Claudia Trenkwalder (born 1959) is a German neurologist.

== Early life and education ==
Trenkwalder was born in Augsburg, Bavaria, Germany. She attended the Otto-von-Taube-Gymnasium in Gauting, near Munich. She enrolled in LMU Munich to study human medicine in 1979. She completed her medical degree in 1986 and was awarded a Doctor of Medicine in the same year. Trenkwalder undertook specialist training in neurology at the University Hospital Munich-Großhadern in 1988–1993. Trenkwalder completed her habilitation with a thesis on restless legs syndrome (RLS). Her postdoctoral research focused on the epidemiology, causes, diagnosis, and treatment of RLS.

== Career ==
Trenkwalder joined the Max Planck Institute of Psychiatry in Munich as a senior physician in neurology. As a founding member and president of the World Association of Sleep Medicine (WASM), she led its merger with the World Federation of Sleep Research and Sleep Medicine to form Worldsleep. Trenkwalder is a founding member of the European Restless Legs Syndrome Study Group (EURLSSG). She also founded the German Restless Legs Association. In 2000, she joined the Department of Clinical Neurophysiology at the University Medical Center Göttingen, where she continued her research on movement disorders, sleep medicine, Parkinson's disease, restless legs syndrome (RLS), and neurophysiology.
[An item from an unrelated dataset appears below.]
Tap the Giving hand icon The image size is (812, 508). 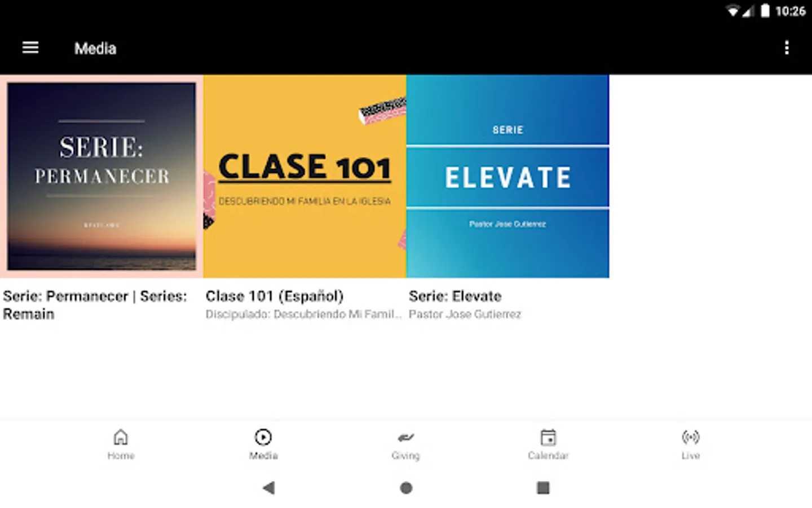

Since 2012, Trenkwalder has served as a W3 endowed professorship of neurology at the Department of Neurosurgery of the University Medical Center Göttingen, and has collaborated with neurosurgeons in the clinical management of Parkinson's disease, particularly in the application of deep brain stimulation (DBS) for movement disorders. Trenkwalder was appointed Chief Physician of the Paracelsus-Elena-Klinik in Kassel, Germany, in 2003.

Trenkwalder has been involved in Parkinson's disease research through her service within the International Parkinson and Movement Disorder Society (IPMDS), which is based on international collaboration in clinical care, education, and research on Parkinson's disease and other movement disorders. She became the first female president of the society in 2019.

== Honors ==

- 2016 Honorary Member of the Austrian Parkinson Society – 2016
- Elected Fellow, European Academy of Neurology (EAN) – 2018
- Award for Special Merits for German Neurology of the German Neurological Society (DGN) – 2022
- Honorary Membership of the German Parkinson and Movement Disorders Society (DPG)
- President's Distinguished Service Award, International Parkinson and Movement Disorder Society (IPMDS)

== Selected publications ==
Trenkwalder's publications cover Parkinson's disease, restless legs syndrome, sleep disorders, neurophysiology, biomarkers, and genetic risk factors. Some are:

- Genome-wide Meta-Analyses of Restless Legs Syndrome Yield Insights into Genetic Architecture, Disease Biology and Risk Prediction
- Parkinson's Disease Sleep Scale - Validation of the Revised Version (PDSS-2) – 2011
- Monitoring of 30 Marker Candidates in Early Parkinson Disease as Progression Markers – 2016

She has published over 400 peer-reviewed articles and has authored or co-authored over 700 scientific publications.